▸ Tasks to complete
1 > Answer these questions using the ballast water article.
(a) On what date do the new Coast Guard ballast water regulations go into effect?
(b) To which vessels do the regulations generally apply?
(c) What does the public water option now require?
2 > Retype everything in the ballast water article from "- Ballast Water" down to "a given date.".

▸ Excerpt to read
________________

New ballast water regulations looming
April 16, 2012
On March 23,
the U.S. Coast Guard published new ballast water regulations that go into
effect on June 21. It is a complicated regulation, so here are some of the highlights:
- Preamble – The Coast Guard
explains that a ballast-water exchange method “is not well suited” as the basis
for the program required by the National Invasive Species Act, in part because
studies have shown that in some vessels a large number of invasive species may
remain after ballast water exchange. Further justification is provided for the Coast
Guard’s requiring approved Ballast Water Management Systems (BWMS) to be
installed on vessels.
- Applicability – Generally,
the regulations apply to all non-recreational vessels with ballast tanks,
operating in U.S. waters. There are exemptions from certain sections for
certain vessels. For example, a vessel operating in one Captain of the Port
(COTP) Zone is exempt from ballast water management, reporting and record-keeping
requirements. Keep in mind that if a vessel makes such a claim for these
exemptions, the Coast Guard may place a restrictive endorsement on the vessel’s
certificate of inspection (COI) restricting it to one COTP Zone. Some vessels are
only exempt from the ballast water management requirements but not the other
requirements, such as record-keeping and reporting requirements.
- Ballast Water Management –
There are a number of options for managing ballast water included in this
section ranging from installing a Ballast Water Management System (BWMS), which
is a Coast Guard approved piece of equipment, or using a public water system,
to name two. However, it makes the public water option more difficult than
before by requiring prior tank cleaning as well as documentation and receipts
as proof. There is a phase-in schedule for vessels required to install the new
equipment based upon their next drydock after a given date.

________________

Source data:
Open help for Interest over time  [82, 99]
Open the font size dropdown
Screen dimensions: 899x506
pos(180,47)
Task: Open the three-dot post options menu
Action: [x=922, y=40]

________________

▸ Responses
1 >
(a) June 21.
(b) All non-recreational vessels with ballast tanks operating in U.S. waters.
(c) Prior tank cleaning, as well as documentation and receipts as proof.

2 >
- Ballast Water Management –
There are a number of options for managing ballast water included in this
section ranging from installing a Ballast Water Management System (BWMS), which
is a Coast Guard approved piece of equipment, or using a public water system,
to name two. However, it makes the public water option more difficult than
before by requiring prior tank cleaning as well as documentation and receipts
as proof. There is a phase-in schedule for vessels required to install the new
equipment based upon their next drydock after a given date.